*** Dataset entries ***
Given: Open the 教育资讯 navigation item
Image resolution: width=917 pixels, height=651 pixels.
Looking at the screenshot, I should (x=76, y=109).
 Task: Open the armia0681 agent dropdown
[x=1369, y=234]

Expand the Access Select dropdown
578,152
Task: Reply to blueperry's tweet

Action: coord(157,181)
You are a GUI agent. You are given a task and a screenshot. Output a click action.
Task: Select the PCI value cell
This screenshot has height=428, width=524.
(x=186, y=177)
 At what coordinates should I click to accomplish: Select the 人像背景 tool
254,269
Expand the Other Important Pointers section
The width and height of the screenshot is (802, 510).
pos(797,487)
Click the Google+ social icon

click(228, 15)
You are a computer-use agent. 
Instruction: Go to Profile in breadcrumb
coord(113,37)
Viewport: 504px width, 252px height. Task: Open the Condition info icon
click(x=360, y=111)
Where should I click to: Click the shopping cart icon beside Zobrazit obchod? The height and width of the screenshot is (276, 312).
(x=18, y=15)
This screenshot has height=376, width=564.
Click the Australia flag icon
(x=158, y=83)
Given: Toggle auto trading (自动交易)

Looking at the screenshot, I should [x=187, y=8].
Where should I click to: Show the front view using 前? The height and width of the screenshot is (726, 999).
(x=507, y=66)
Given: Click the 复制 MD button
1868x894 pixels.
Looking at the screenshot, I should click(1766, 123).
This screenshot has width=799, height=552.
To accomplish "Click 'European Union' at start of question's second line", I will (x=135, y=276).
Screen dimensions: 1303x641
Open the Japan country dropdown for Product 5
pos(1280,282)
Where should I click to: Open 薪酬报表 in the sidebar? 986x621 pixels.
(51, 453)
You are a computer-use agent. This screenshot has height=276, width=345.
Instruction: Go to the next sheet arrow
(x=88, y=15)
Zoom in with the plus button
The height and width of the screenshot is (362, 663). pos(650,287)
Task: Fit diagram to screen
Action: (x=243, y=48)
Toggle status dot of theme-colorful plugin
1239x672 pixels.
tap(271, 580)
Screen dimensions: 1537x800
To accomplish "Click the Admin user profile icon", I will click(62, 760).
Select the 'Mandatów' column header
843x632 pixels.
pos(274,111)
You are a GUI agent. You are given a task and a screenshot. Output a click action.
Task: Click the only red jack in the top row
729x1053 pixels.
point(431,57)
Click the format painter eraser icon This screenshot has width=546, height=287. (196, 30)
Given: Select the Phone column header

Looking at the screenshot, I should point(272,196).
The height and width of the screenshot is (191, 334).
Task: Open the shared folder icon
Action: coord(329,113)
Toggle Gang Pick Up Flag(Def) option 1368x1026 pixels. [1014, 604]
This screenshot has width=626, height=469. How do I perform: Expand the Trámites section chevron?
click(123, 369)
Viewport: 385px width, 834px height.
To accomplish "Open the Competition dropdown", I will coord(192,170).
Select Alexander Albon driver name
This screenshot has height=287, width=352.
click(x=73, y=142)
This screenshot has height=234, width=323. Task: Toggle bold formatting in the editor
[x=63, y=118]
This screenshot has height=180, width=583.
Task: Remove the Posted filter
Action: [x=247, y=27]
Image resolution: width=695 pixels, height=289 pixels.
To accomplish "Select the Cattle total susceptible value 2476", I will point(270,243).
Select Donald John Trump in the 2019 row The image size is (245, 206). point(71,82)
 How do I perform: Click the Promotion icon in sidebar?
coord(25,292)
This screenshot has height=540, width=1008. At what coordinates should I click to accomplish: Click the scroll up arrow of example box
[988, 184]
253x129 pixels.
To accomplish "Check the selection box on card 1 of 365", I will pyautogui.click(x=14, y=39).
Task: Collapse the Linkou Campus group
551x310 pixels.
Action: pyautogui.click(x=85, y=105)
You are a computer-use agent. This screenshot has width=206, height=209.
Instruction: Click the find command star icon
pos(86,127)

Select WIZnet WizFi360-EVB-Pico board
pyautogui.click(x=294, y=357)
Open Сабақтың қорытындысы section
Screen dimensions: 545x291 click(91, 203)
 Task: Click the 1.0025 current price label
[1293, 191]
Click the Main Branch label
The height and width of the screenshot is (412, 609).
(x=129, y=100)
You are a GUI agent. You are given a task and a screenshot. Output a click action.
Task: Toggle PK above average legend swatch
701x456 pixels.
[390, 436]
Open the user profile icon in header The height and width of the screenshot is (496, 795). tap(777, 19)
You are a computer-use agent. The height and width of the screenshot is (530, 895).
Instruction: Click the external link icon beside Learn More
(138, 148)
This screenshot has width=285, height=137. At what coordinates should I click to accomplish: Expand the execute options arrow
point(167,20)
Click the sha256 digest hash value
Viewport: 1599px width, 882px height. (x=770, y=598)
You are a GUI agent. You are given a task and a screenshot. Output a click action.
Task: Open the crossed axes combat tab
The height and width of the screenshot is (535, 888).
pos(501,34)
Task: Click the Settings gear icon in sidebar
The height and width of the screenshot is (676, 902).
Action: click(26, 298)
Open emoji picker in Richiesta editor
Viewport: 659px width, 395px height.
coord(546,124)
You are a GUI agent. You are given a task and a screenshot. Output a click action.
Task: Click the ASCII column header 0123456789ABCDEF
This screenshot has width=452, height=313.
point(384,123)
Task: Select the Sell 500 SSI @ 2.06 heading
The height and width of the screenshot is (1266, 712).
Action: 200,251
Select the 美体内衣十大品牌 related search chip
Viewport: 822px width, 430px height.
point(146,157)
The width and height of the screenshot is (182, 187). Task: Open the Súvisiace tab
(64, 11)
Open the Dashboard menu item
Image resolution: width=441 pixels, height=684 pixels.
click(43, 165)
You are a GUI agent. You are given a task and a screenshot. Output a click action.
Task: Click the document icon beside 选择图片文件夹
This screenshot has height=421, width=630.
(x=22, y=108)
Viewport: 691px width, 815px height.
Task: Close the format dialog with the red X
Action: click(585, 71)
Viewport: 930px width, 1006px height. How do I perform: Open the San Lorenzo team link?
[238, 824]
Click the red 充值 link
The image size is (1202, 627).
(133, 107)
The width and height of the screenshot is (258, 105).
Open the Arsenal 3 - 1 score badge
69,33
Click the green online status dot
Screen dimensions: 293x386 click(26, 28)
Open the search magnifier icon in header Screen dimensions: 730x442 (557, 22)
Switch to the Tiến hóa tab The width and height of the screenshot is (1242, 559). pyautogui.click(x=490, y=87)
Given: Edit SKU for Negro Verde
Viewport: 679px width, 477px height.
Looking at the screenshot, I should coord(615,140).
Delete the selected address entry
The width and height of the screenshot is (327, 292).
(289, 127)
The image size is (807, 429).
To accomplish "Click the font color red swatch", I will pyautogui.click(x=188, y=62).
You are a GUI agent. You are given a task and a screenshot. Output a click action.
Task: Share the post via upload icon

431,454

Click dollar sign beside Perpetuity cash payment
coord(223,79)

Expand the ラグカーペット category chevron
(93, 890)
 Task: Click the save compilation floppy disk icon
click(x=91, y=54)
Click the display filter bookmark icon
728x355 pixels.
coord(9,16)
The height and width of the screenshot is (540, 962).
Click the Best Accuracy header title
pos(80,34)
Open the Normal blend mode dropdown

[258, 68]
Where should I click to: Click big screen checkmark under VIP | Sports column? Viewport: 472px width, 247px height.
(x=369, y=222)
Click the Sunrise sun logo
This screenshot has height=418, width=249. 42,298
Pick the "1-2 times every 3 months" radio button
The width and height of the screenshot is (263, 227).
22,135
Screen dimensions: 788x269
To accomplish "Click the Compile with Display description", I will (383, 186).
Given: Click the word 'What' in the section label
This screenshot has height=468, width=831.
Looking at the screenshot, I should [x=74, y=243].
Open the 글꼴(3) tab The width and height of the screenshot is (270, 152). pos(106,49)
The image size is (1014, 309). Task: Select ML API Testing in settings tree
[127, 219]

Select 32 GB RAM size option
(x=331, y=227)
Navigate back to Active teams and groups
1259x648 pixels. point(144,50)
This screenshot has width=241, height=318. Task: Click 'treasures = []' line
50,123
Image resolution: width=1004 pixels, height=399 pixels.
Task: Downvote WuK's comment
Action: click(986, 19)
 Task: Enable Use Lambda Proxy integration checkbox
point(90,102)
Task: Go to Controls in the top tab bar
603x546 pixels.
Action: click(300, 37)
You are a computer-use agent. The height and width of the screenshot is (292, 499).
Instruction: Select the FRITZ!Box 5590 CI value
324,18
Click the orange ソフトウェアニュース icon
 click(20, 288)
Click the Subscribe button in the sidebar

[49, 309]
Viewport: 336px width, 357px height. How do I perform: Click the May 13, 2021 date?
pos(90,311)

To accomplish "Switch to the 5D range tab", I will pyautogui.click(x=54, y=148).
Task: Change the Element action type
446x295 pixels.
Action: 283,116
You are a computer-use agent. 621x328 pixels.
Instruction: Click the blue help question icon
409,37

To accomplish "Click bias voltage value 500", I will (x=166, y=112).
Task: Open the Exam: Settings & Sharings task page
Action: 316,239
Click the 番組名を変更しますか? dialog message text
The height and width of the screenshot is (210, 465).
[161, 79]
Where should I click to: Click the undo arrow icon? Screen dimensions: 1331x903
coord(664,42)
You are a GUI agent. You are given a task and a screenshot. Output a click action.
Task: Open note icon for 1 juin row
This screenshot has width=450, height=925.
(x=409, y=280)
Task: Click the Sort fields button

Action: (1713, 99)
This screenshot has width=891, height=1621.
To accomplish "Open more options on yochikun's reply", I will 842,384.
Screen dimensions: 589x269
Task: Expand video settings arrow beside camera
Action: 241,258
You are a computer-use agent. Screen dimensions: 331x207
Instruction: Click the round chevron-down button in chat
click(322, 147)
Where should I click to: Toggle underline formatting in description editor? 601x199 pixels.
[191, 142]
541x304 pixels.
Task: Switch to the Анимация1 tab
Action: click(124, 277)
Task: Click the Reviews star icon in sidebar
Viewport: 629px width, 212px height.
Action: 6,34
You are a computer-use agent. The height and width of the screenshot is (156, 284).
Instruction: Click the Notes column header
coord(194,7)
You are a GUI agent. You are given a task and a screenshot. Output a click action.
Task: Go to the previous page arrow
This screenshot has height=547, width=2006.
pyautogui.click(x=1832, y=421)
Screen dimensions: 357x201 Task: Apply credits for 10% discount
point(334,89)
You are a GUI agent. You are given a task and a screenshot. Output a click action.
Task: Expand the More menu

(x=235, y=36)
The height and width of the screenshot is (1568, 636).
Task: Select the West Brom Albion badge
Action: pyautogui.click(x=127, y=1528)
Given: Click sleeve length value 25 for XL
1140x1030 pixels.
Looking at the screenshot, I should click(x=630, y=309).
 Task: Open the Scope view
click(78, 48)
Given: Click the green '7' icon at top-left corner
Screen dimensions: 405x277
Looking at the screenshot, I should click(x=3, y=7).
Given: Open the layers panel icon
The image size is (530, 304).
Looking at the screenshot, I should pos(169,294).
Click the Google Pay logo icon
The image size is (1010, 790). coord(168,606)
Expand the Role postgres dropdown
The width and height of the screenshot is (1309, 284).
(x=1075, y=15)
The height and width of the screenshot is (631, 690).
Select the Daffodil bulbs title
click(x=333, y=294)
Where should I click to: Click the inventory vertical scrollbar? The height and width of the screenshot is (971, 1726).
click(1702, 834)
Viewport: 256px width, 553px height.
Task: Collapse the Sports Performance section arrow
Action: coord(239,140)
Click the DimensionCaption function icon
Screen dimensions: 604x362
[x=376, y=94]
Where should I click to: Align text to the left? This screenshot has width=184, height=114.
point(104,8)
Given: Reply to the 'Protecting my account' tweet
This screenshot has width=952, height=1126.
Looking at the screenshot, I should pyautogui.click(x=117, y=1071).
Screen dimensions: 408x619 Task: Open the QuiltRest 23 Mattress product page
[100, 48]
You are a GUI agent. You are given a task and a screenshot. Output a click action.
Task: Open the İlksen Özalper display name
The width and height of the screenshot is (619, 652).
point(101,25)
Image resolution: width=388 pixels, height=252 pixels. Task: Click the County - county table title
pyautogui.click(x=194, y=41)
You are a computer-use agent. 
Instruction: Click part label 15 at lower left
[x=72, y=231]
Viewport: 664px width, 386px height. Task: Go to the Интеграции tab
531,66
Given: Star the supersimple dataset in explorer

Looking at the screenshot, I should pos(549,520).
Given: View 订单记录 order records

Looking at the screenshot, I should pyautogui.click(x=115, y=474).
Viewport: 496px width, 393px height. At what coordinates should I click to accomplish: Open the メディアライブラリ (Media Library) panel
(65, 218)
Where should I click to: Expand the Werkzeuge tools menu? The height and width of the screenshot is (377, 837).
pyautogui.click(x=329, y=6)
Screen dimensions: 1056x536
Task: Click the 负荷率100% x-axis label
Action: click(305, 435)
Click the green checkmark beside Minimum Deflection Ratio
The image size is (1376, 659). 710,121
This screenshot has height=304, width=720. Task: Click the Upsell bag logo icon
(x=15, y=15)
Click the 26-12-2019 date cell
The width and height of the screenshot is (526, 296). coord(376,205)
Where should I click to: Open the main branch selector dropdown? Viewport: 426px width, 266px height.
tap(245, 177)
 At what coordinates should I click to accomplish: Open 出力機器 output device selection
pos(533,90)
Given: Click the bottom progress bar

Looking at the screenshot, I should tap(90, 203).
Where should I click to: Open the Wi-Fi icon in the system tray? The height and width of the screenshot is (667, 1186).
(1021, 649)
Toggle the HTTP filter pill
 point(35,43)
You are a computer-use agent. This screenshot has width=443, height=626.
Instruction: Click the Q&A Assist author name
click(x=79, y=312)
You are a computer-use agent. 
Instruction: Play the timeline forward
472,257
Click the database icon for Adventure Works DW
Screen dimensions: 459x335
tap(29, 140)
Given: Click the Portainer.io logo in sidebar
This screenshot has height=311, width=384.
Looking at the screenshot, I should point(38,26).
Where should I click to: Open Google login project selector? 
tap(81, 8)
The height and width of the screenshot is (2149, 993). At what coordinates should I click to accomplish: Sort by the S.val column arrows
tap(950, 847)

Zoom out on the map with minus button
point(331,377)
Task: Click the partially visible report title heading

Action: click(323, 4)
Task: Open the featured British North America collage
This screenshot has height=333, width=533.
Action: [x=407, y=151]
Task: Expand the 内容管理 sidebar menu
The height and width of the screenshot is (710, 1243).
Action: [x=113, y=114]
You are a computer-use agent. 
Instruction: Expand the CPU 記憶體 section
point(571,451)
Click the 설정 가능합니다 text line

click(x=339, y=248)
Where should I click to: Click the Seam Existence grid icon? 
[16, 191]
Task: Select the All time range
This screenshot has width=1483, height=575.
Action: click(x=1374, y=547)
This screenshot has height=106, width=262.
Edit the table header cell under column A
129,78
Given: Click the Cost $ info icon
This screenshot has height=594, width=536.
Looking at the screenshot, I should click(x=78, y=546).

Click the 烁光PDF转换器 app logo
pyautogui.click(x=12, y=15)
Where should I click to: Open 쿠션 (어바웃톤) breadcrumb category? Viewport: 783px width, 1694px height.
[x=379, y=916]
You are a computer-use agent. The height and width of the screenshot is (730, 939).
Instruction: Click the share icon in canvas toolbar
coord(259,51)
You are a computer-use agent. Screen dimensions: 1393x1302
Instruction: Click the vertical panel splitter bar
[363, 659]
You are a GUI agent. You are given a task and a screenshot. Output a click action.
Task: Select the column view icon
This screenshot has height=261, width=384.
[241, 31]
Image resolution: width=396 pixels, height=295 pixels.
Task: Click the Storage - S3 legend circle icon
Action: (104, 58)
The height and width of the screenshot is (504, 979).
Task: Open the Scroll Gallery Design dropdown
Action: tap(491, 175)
*** End of Dataset entries ***
What you should do: Each line in the records above with "swatch" must be returned.

Expected answer:
Task: Toggle PK above average legend swatch
To accomplish "Click the font color red swatch", I will pyautogui.click(x=188, y=62).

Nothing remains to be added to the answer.